Show me each line of the listing below where the word "agent" appears.

Recorded information: Begin

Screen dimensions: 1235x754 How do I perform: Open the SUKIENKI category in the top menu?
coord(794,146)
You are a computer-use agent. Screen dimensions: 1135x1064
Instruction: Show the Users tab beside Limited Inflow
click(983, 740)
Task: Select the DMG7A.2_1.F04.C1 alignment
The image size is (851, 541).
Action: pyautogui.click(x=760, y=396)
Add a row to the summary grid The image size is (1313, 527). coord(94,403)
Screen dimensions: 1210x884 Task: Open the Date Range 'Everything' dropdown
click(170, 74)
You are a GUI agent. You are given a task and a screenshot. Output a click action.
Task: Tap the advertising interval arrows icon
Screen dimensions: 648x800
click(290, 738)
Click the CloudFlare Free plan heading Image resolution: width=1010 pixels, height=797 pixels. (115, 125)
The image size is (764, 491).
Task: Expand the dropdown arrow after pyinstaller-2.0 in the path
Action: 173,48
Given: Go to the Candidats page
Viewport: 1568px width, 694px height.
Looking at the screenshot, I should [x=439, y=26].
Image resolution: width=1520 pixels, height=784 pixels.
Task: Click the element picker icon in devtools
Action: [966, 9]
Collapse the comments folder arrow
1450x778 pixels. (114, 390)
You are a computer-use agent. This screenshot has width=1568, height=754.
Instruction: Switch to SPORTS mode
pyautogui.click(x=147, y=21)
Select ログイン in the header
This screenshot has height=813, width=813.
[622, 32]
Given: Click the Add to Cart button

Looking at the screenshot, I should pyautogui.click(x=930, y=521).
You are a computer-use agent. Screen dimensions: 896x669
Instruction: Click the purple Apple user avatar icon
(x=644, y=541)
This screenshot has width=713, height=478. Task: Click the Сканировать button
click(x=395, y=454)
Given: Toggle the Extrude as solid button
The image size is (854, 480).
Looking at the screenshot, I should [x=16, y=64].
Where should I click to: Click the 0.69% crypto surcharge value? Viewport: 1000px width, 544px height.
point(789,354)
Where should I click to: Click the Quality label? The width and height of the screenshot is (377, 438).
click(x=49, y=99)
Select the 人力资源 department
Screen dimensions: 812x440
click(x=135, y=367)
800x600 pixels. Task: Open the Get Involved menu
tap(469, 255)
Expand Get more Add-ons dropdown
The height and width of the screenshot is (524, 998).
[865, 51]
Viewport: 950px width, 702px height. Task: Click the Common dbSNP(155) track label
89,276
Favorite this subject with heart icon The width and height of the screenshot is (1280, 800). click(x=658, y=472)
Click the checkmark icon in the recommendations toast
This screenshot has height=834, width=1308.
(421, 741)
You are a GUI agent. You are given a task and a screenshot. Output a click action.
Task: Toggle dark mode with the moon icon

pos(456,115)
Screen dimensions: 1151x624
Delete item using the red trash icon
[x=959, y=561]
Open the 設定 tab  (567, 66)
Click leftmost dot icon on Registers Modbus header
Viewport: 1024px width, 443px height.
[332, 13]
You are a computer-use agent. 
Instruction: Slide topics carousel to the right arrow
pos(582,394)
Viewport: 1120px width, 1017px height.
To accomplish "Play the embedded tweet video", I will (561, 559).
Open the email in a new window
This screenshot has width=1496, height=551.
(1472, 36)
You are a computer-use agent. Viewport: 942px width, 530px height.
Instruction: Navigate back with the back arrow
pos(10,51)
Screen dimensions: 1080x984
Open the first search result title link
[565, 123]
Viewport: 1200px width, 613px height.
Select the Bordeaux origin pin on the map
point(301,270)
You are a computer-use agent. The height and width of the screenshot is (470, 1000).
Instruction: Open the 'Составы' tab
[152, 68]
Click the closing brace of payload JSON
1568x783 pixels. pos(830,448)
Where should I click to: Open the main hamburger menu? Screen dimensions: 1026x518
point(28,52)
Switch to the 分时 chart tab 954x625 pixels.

Recorded information: End

- _Answer area_
You are a computer-use agent. Screen dimensions: 1135x1064
You are a GUI agent. You are given a task and a screenshot. Output a click action.
You are a computer-use agent. This screenshot has width=1568, height=754.
You are a computer-use agent. Screen dimensions: 896x669
You are a GUI agent. You are given a task and a screenshot. Output a click action.
You are a computer-use agent. 
You are a computer-use agent. Viewport: 942px width, 530px height.
You are a computer-use agent. The height and width of the screenshot is (470, 1000).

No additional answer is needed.